Rows from a screen grounding dataset
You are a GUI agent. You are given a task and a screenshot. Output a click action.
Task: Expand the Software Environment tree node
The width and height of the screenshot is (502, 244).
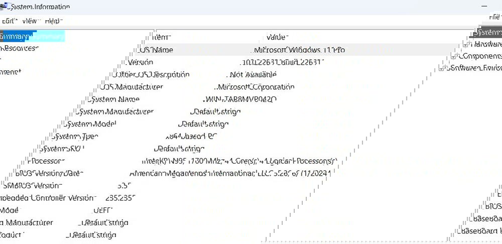[442, 68]
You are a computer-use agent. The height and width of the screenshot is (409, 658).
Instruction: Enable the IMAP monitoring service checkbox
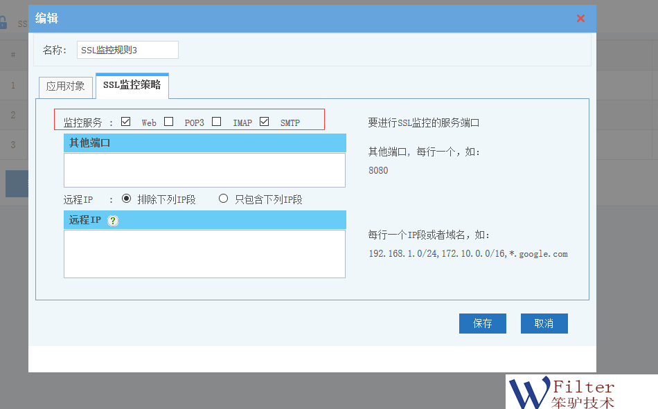(x=217, y=122)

### PROMPT
Write out all the lines of the records above word for word, leaving the pictures out.

### TASK RESULT
You are a GUI agent. You are given a task and a screenshot. Output a click action.
Task: Expand the Software Environment tree node
The width and height of the screenshot is (502, 244).
[442, 68]
You are a computer-use agent. The height and width of the screenshot is (409, 658).
Instruction: Enable the IMAP monitoring service checkbox
(x=217, y=122)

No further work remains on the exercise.